**REQUESTS:**
1 > In the server memory post below, how much physical memory does the server have?
2 > From the server memory post below, print everything from "If I let it" down to "process' RES memory?".

**SUPPLIED TEXT:**
— BEGIN —

7
I am having issues with a server running out of physical memory and I'm having troubles discerning whether it is from my application's Java process or something else on the server. Let's take the following scenario:
Server physical memory: 3747MB
Java -Xms64m
Java -Xmx512m
Java XX:MaxPermSize=512m
When I boot up the server, the OS (RHEL) reports that 487MB are being used, using your favorite memory reporting tool (top, cat /proc/meminfo | grep Mem, free -m
, etc). When I start my Java process (pid 123), it uses around 215MB of physical memory (as reported by RES memory in ps -f -p 123
), taking my total used memory up to around 700MB.
If I let it run for an entire day, the RES memory for my process fluctuates a little, but is generally consistent. However the total server memory has steadily increased around 1500MB, taking it to a total of 2200MB.
If my java heap size or perm gen heap were growing, wouldn't it be reflected in the process' RES memory?
Also, I can't seem to account for that extra 1500MB anywhere.
# ps aux | awk '{ RES+=$6 } END { printf("RES: %.2fMB\n", RES/1024) }'
RES: 722.23MB
Can anyone help me find that lost memory? I am basically trying to figure out if this is my problem with the application, or the infrastructure team's problem with their server build.

— END —

**DATASET EXTRACT:**

— BEGIN —

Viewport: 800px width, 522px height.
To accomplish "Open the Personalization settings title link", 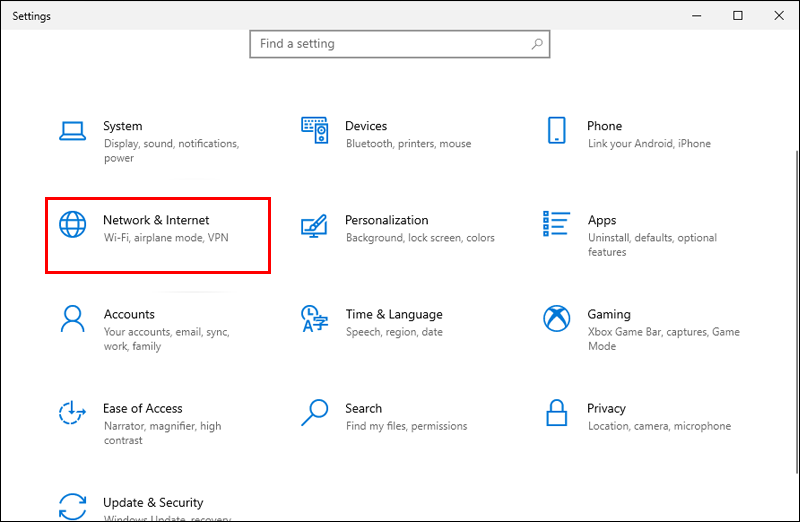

— END —

**TASK-BY-TASK SOLUTIONS:**
1 > 3747MB

2 >
If I let it run for an entire day, the RES memory for my process fluctuates a little, but is generally consistent. However the total server memory has steadily increased around 1500MB, taking it to a total of 2200MB.
If my java heap size or perm gen heap were growing, wouldn't it be reflected in the process' RES memory?